Sonya C. Brown’s Review of Angela Narciso Torres’ What Happens Is Neither





Angela Narciso Torres dedicates her collection of poems, What Happens Is Neither, to her parents, both of whom died, one month apart, in 2019. The collection’s opener, “If You Go to Bed Hungry,” is spare of verbiage, yet rich with portent: “Every grain of rice that remains on your plate you’ll meet again on the footpath/to heaven. You’ll have to stoop to pick up each one”(3). The subsequent poems resonate with these closing lines, each conveying an event once forgotten in the hubbub of life, now a memory the speaker stops to (re)collect with care. Such remembering is the work of grief. It feels appropriate that some poems are collections, therefore, like “Self-Portrait as Rosary Beads”:

                                             I am olive wood,
carnelian, plastic, black onyx. Am rosebuds
pressed into fragrant spheres. Your heat,
is my musk; your worry, my fire. Pick
your mystery. If Tuesday: sorrowful, if Saturday:
glorious. I’ve held you in grocery lines,
picket lines, the hours between sleepless and
woken. Hold me. (8)

Poems in this collection are also full of remembered advice, fragments of letters, bits of conversations. Her mother, father, grandfather, aunt, and other family members from the Philippines all contribute lines to these poems, but Narciso Torres also collects lines from another kind of ancestor when she forms centos and “semi centos” from Katherine Mansfield, William Butler Yeats, Virginia Woolf, Gwendolyn Brooks, and the Psalms. “Lines from a Journal II, a cento using lines from Virginia Woolf’s diaries” expresses the frustration of trying to write while enduring mental suffering: “How can I express the darkness?/At this moment, all we wish is to escape seeing./ Shall I remember any of this?/ I am repeating things” (84).

In these poems, all sorts of loss strike deeply. The death of the poet’s son’s beloved dog, the loss of an unborn child. The immigrant’s gain and loss of homeland is captured in “Confessions of a Transplant,” when “The memory/of sour mangoes made rivers/in my mouth.” An entirely different kind of food—bagels—prompts memory in “The Immigrant Visits Her Mother”: “One bite/and her eyes glazed over, forehead uncreased. For a moment she was/twenty-six, a medical student again,/lipsticked and bone-tired from her shift/sitting at a Brooklyn diner…” In “What I Learned This week,” environmental woes overlap with personal ones:

No more fireflies in Northern Indiana.
The fish in Lake Erie are dying out because

they’re ingesting plastic microbeads
used in exfoliants.
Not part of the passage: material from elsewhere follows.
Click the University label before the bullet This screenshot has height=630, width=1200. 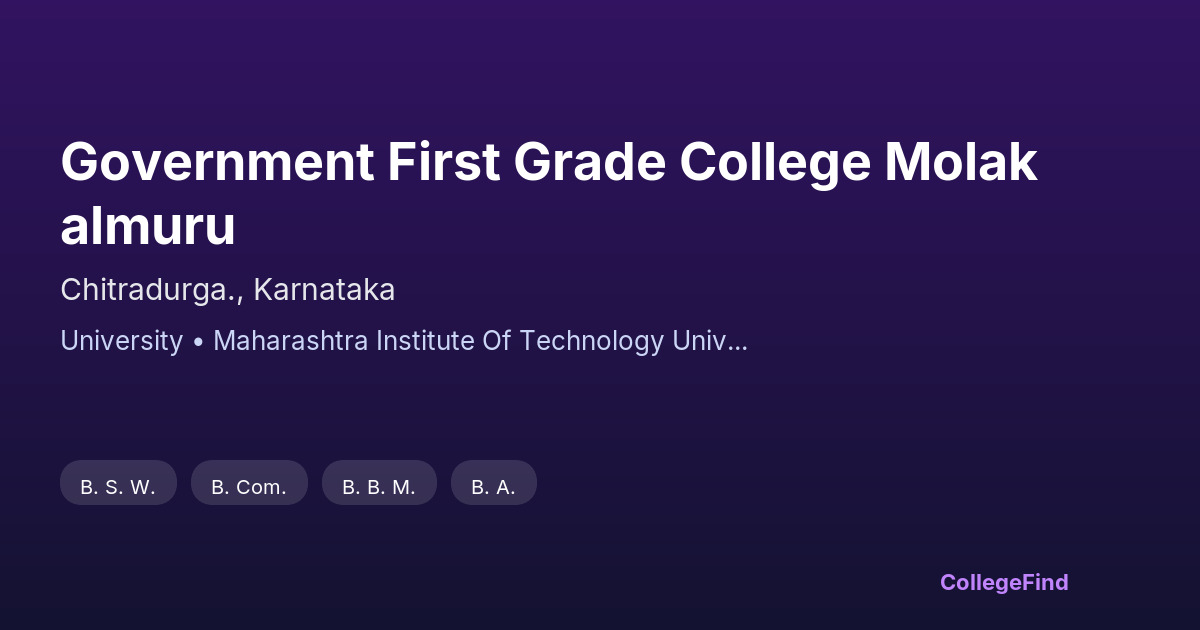(121, 341)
Yellow x’s mark

trees on our street that workers will axe
next week. Ash borers are eating them alive

so they cannot absorb water or light. This week I learned
my mother is losing dexterity in both hands. (90)

As in several other poems, music brings back some of what has been lost:

But when I pay Bach-Gounod’s Ave Maria on the piano, she lifts
Her head, motions me to move her wheelchair closer.

She leans over the keyboard to try the melody, finding
The notes each time. (90)

Yet there are no easy resolutions:

                                            Still, I have no windfalls

For the empty baskets of my mother’s eyes.
When I returned from Manila, the peonies I’d left

In half-blossom were stunted by spring storms.
A bud that will not bloom is called a bullet. (90-1)

Narciso Torres captures the dread and the occasional stunning beauty of watching the ones who once ordered your universe falling into disorder.

She poignantly presents a perspective from the so-called “sandwich generation”—those caring for, then grieving for, aging family members, and simultaneously parenting children almost ready to fly the nest, all while maintaining a marriage and career. The emotional logic of these poems attests to the difficulty of holding steady for someone else through turmoil, being at once the anchor, the sinking wreck, and the flotsam. Such fracturing of self gives rise in this collection to several “Self Portrait” poems that offer glimpses into the changes the speaker undergoes. As befits the collection’s title, and, dare I say, the global mood as we head into 2022, the final lines of this collection offer an ambivalent assessment, neither hopeful nor hopeless: “The wind rises/rewriting the hymnals of dunes./I am hurricaned. Worn smooth again” (94).


Narciso Torres, Angela. What Happens Is Neither. University Press of New England. 2021.